Memory usage in nginx proxy setup and use of min_uses
lucas at lucasrolff.com
Mon May 17 14:47:33 UTC 2021
Thanks a lot for your reply!
I'm indeed aware of the ~8k keys per mb of memory, I was just wondering if it was handled differently when min_uses are in use, but it does indeed make sense that nginx has to keep track of it somehow, and the keys zone makes the most sense!
> Much like with any cache item, such keys are removed from the keys_zone if no matching requests are seen during the "inactive" time
That's a bummer, since that still allows memory "poisoning" - it would be awesome to have another flag for proxy_cache_path to control how long keys that have not yet reached min_uses are kept in SHM.
The benefit of this would be to say if min_uses have not been reached within let's say 5 minutes, then we purge those keys from SHM to clear up the memory.
For controlling the cache items - ideally we wanna use query strings as a part of the cache key, but still ideally prevent memory poisoning as above - the inactive flag for min_uses would be pretty useful for this - while it won't prevent it fully, we'd still be able to somewhat control memory even if people are trying to do the cache/memory poisoning.
On 17/05/2021, 16.37, "nginx on behalf of Maxim Dounin" <nginx-bounces at nginx.org on behalf of mdounin at mdounin.ru> wrote:
On Sun, May 16, 2021 at 04:46:17PM +0000, Lucas Rolff wrote:
> Hi everyone,
> I have a few questions regarding proxy_cache and the use of
> proxy_cache_min_uses in nginx:
> Let’s assume you have an nginx server with proxy_cache enabled,
> and you’ve set proxy_cache_min_uses to 5;
> Q1: How does nginx internally keep track of the count for
> min_uses?

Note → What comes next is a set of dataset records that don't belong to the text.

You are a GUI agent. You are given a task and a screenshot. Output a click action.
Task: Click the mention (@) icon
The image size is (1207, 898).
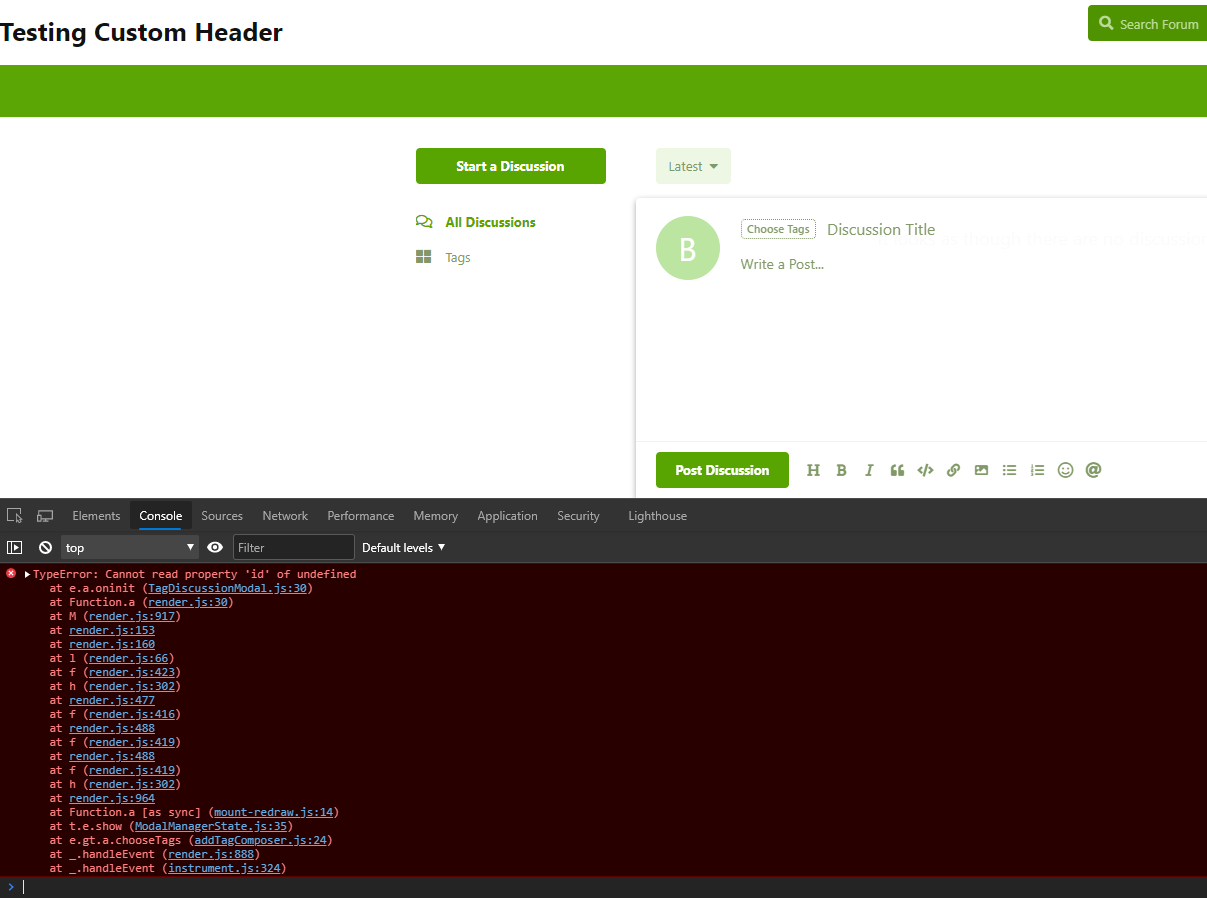coord(1093,469)
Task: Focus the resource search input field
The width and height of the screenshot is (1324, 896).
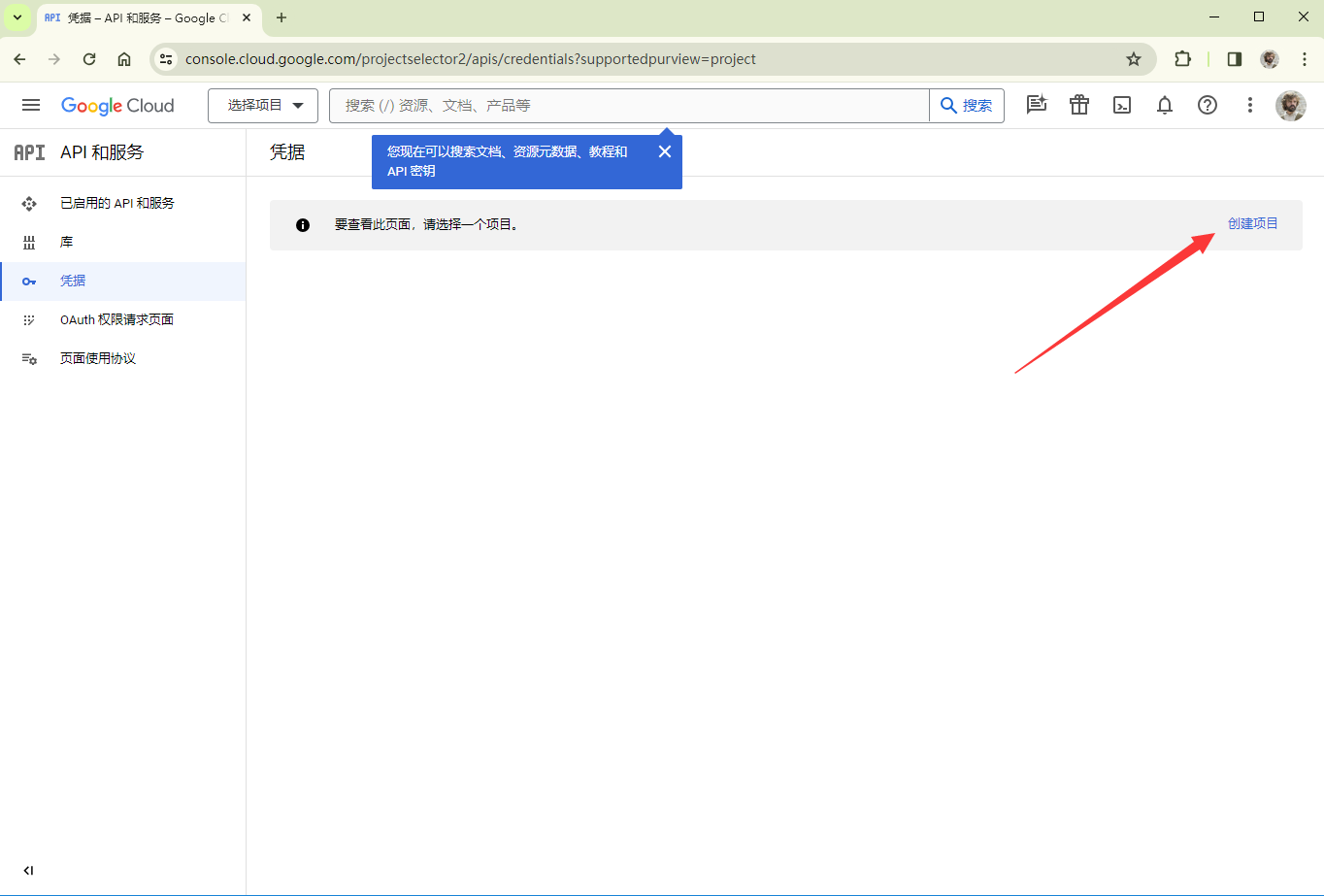Action: [629, 106]
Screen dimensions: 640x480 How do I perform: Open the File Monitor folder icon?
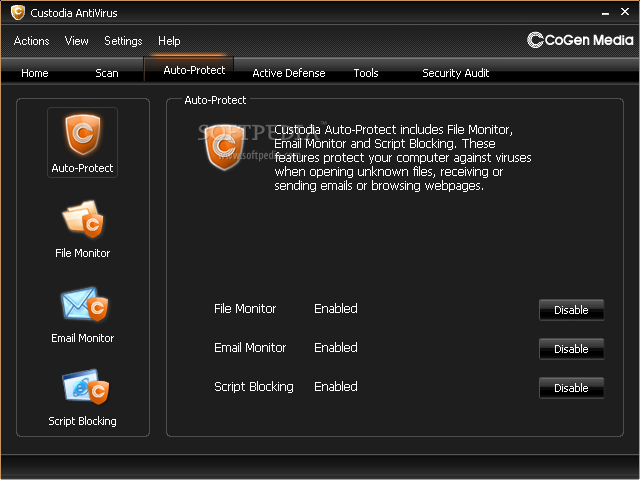pos(82,220)
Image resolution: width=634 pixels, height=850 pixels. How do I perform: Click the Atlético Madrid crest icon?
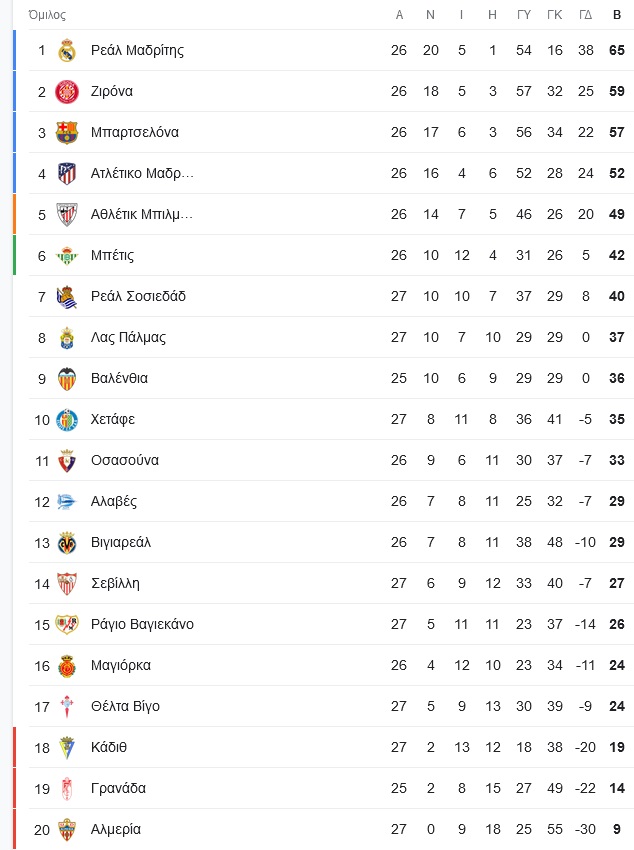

Is it using SHM to do it (and counts towards the
> key_zone limit?), or something else?
> Q2: How long time does nginx keep this information for the
> number of accesses. Let’s say the file gets visited once in a 24
> hour period; Would nginx keep the counter at 1 for that whole
> period, or are there some set timeout where it’s “flushed”.
> Q3: If you have a user who decides to access files with a random
> query string on it; We want to prevent caching this to fill up
> the storage (The main reason for setting the
> proxy_cache_min_uses in the first place) – but are we gonna fill
> up the memory (and keys_zone limit) regardless; If yes – is
> there a way to prevent this?
> Basically the goal is to understand even just broadly how
> min_uses are counted, and possibly how to prevent memory from
> being eaten up in case someone decides to access the same URL
> once with millions of requests – if there’s any way to flush out
> the memory for example, for anything that haven’t yet reached
> the proxy_cache_min_uses if it indeed uses up memory.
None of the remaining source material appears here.